At Lenovo’s Transform 2.0 event, Chairman and CEO Yuanqing Yang (“YY”) laid out the Lenovo strategy crisply in his opening remarks, relying on multiple proof points from analyst firms in the process. The company has been gaining share in a market in the aftermath of consolidation, and it sees nothing but brighter days ahead. The source of Yang’s optimism rests on scale, a traditional lever that has pulled commodity component manufacturing to Asia for decades. How Yang believes Lenovo wins stems from the company’s supply chain best practices, where it can optimize the full stack of compute to serve the full stack of instances on the one hand and create a vast array of endpoint devices for humans and machines alike on the other.
The tight partnership with NetApp (Nasdaq: NTAP) was the biggest news at the event. The venture essentially melds the Lenovo and NetApp product lines in a manner similar to the scale advantage amassed when the former Dell and EMC merged to form Dell Technologies (NYSE: DVMT). The two companies have also created a joint venture in China, with Lenovo having 51% ownership as required by Chinese law, and plan to develop a line of storage products to meet the unique requirements of customers in China while leveraging Lenovo’s scaled manufacturing footprint in region.
Supply chain alone cannot help vendors differentiate, as many past Asian manufacturing giants have come to learn as overlapping channels confused markets and compressed middleman margins in the bygone era of transaction selling. Services selling requires an equally as deft and varied set of commercial offers to fit the financial strategies of the business entities Lenovo targets, and the seeds of these early “as a Service” commercial offering wrappers have been in flight for several years.

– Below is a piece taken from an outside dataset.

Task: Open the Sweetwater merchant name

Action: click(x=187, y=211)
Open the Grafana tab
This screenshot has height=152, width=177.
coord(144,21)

Commercial flexibility, while lagging the supply chain competencies, remains far ahead of the professional services wrapper commodity components required in the pivot to selling outcomes or solutions. Lenovo’s partnerships with leading systems integrators will be imperative for enterprise adoption as the business translation and advisory services increasingly relegate the compute and device acquisition to a derived decision.